(547h) Understanding the Unique Transport, Chelating and Electrochemical Properties of Nanoscale - Based Electrolytes for Sustainable Energy Storage

The recent growth in the worldwide installation of renewable energy has allowed the first steps towards decarbonization of power sector. However, further penetration of renewable energy into the grid is challenged due to the limitations of storage of intermittent renewable electricity. Thus, vast research efforts are on-going to develop electrochemical energy storage systems such as batteries and dense energy carriers. Electrolyte design and selection is a key component of these electrochemical energy systems, mediating transport and solubility of the reactive species to ultimately deliver high energy, current and power density systems. An understanding of stability, electrochemical and physicochemical properties, as well as functionality, is necessary to guide the design of next-generation electrolyte materials for sustainable energy storage systems.

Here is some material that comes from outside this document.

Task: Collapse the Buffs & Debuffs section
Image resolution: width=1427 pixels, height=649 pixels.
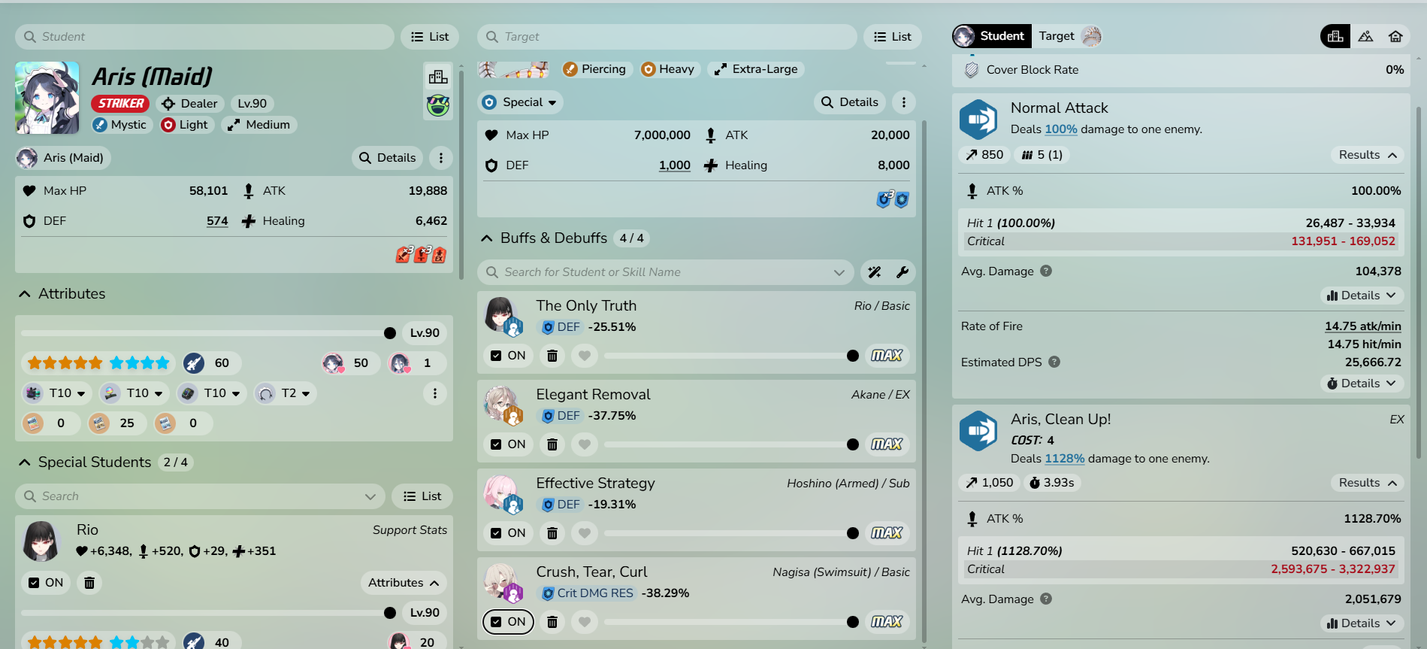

A novel class of nanoparticle organic hybrid materials (NOHMs) has been developed that can serve as breakthrough electrolytes with concentrations of electrochemically active species not achievable in conventional solvents. NOHMs consist of polymer-tethered nanoparticles, where the polymeric canopy is grafted to an inorganic core either ionically or covalently. Due to the polymer tunability, NOHMs are versatile electrolyte media for redox flow batteries and other electrochemical systems, such as electrochemical CO₂ conversion to chemicals and fuels.

NOHMs have been explored as complexing agents of redox active species, increasing their effective concentration in solution. They have been found to effectively chelate copper and zinc redox active species of interest in electrochemical applications, and complexation behavior has been studied via various spectroscopy tools. The electrochemical behavior of NOHMs-complexed copper species has been explored, indicating changes of the overall conversion mechanism through stabilization of the copper (I) state. The degree of chelation of different redox active species has been found to be easily controlled by the solution pH. Tailoring transport properties is also of particular importance in NOHMs-based electrolytes mixtures, as they are challenged by inherently high viscosities, impacting charge transport critical in electrochemical performance. These properties can be tuned by intermolecular interactions between the polymeric canopy and the surrounding fluid. In particular, NOHMs are highly responsive to ionic stimuli, with the addition of even low salt concentrations inducing large reductions in the viscosity of NOHMs-based electrolyte mixtures. Alterations in the degree of polymer swelling and the conformational structure of the NOHMs polymer canopy with ionicity have been probed to explain measured bulk physicochemical properties.

Overall, NOHMs have been found to be electrolyte materials enabling high concentrations of electrochemically active species and with highly tunable transport properties, making them versatile electrolytes for a variety of electrochemical energy storage systems.